▸ **Exercises**:
a: In the Neutrolin filing below, how much will the company pay MKM for each day the sales manager works?
b: Continue the Neutrolin filing from its last sentence.

SECURITIES AND EXCHANGE COMMISSION
Washington, D.C. 20549
Pursuant to Section 13 or 15(d) of the
Securities Exchange Act of 1934
Date of Report (Date of earliest event reported): January 10, 2013
Registrant’s Telephone Number, Including Area Code: (908) 517-9500
Check the appropriate box below if the Form 8-K filing is intended to simultaneously satisfy the filing obligation of the registrant under any of the following provisions:
On January 10, 2013, we entered into an Agreement for Work on Pharmaceutical Advertising with MKM Co-Pharma GmbH, or MKM, regarding Neutrolin®, our product for the prevention of catheter-related infections in the dialysis and non-dialysis markets, for which we anticipate receiving a CE Mark approval in Europe in the first quarter of 2013. Pursuant to the agreement, MKM hired a national sales manager, Mr. Petrak, to market Neutrolin in Germany according to a negotiated work plan. While the plan may be revised, it currently provides that the sales manager will market Neutrolin in three phases. In the first phase, from January to March 2013, the sales manager will visit hemodialysis centers and doctors to, among other things, provide them information and promotional materials. The sales manager will also produce a market review of our product, conduct test sales of Neutrolin in Germany, negotiate wholesaler relationships for initial orders of our product and determine sales projections for launching Neutrolin. In the second phase, from April to May 2013, assuming receipt of CE Mark approval, the sales manager will launch Neutrolin, generating sales on a best efforts basis, and supervise sales representatives. After that time, the sales manager will be responsible for growing Neutrolin sales and expanding the advertising plan. We will pay MKM €680 for every day the sales manager works and reimburse MKM for various expenses incurred by the sales manager including those for travel and accommodation and any other costs we approve.
Pursuant to the agreement, we cannot directly hire the sales manager without paying a fee to MKM and we cannot otherwise integrate the sales manager into our management team. MKM is obliged to replace the sales manager if it cannot resolve our complaints regarding the sales manager’s performance within four weeks.

▸ **Given data**:
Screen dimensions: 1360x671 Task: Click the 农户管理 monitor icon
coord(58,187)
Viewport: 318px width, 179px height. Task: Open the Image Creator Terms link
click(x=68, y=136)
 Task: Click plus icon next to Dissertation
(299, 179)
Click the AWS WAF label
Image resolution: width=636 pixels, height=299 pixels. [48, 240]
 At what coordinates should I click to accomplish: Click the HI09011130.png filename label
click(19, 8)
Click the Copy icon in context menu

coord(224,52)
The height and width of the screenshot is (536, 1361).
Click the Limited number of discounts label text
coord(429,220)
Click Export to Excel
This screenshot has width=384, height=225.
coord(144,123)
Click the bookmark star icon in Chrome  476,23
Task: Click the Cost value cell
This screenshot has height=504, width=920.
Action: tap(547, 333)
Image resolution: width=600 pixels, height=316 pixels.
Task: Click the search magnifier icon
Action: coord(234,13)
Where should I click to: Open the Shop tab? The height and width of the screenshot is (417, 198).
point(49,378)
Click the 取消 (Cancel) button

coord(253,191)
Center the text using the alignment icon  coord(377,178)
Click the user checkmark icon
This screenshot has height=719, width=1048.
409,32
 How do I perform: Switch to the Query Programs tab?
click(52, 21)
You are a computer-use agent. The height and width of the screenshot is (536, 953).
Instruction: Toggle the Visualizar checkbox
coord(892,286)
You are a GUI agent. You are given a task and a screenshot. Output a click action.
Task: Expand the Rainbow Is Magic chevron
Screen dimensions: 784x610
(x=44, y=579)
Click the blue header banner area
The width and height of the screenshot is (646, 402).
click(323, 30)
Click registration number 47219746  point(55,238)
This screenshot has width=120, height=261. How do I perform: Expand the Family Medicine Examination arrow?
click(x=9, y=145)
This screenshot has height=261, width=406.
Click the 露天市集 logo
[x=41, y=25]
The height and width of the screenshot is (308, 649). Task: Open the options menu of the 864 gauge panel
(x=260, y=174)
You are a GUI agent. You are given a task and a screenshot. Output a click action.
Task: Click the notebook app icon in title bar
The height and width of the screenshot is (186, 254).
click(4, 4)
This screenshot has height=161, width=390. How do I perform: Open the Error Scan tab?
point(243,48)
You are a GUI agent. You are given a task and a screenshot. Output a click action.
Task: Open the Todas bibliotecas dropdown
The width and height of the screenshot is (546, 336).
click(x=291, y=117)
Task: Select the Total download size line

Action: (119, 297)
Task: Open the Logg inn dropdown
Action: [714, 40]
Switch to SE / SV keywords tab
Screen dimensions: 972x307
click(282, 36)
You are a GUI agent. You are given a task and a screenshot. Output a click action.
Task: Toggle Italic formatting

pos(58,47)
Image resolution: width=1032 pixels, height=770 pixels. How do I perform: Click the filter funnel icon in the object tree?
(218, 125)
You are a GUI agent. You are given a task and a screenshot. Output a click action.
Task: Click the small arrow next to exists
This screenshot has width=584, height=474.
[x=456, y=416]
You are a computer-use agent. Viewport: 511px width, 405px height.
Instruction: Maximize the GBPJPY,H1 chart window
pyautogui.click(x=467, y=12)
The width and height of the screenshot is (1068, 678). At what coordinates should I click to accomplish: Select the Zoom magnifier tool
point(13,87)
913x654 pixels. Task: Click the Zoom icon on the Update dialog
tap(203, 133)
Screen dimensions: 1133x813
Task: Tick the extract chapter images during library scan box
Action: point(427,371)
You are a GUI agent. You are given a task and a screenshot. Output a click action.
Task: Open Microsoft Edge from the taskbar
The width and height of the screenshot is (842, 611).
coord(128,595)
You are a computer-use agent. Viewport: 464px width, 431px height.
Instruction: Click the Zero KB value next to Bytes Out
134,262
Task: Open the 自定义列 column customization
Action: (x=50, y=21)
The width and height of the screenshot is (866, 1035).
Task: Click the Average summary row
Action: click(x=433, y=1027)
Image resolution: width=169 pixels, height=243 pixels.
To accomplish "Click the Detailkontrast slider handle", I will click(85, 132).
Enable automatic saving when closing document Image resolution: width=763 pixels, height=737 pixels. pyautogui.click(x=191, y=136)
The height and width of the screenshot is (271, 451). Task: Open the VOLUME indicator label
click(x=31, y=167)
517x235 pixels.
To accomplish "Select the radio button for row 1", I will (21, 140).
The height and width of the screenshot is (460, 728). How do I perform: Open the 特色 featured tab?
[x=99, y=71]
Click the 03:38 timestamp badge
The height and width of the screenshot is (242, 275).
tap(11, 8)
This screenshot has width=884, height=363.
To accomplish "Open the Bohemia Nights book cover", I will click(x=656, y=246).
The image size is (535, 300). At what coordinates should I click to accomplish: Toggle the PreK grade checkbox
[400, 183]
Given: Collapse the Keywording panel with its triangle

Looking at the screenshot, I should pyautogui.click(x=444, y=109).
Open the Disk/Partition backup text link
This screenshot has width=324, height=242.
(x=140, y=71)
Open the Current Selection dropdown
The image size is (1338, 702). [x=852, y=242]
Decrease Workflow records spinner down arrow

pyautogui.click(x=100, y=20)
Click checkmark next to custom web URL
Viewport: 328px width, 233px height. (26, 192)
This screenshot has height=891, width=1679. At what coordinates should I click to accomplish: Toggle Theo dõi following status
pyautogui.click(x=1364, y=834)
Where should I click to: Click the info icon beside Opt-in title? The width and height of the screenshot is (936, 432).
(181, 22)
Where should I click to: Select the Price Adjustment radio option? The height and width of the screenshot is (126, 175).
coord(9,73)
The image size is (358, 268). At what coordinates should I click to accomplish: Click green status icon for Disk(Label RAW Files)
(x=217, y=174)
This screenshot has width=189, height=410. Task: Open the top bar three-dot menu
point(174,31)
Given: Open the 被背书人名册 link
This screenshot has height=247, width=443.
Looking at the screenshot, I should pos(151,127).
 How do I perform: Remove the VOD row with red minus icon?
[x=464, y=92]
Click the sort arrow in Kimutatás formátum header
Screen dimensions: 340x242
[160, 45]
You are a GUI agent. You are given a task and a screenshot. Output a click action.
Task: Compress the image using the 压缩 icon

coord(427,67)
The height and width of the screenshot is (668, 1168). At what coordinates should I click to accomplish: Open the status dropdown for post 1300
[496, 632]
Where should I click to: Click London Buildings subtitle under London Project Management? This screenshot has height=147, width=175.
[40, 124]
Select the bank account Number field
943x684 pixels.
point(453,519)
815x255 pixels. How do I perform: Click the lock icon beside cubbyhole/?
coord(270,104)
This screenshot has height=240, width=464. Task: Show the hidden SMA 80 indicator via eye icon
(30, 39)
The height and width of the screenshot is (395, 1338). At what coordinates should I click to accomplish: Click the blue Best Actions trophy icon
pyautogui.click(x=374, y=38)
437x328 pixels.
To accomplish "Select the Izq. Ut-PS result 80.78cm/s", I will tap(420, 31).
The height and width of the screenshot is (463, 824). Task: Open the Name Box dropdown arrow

▸ **Answers in order**:
a: €680

b:
The agreement also requires MKM to keep all information about our operations, processes and products confidential, except to the extent disclosure is required to market Neutrolin. MKM is liable for damages resulting from delays or interruptions in executing the advertising plan and withdrawn Neutrolin orders, if caused by MKM’s wrongful acts or negligence.
The agreement terminates on December 31, 2013, but may be terminated earlier for “good cause” (as defined in the agreement), upon breach of the agreement if such breach is not cured within four weeks and upon liquidation or insolvency of MKM or us. If the agreement is terminated prior to December 31, 2013 due to our breach, liquidation or insolvency, we must pay MKM all amounts owed to the sales manager for services rendered through the earlier of (i) three months following notice of termination of the agreement, or (ii) the next permissible termination date of the sales manager’s employment agreement with MKM.
The foregoing description of the agreement is qualified in its entirety by reference to the complete text of the agreement, a copy of which is filed as Exhibit 10.22 hereto. A copy of the press release regarding the above matters is attached hereto as Exhibit 99.1 and incorporated herein by reference.
Pursuant to the requirements of the Securities Exchange Act of 1934, the registrant has duly caused this report to be signed on its behalf by the undersigned hereunto duly authorized.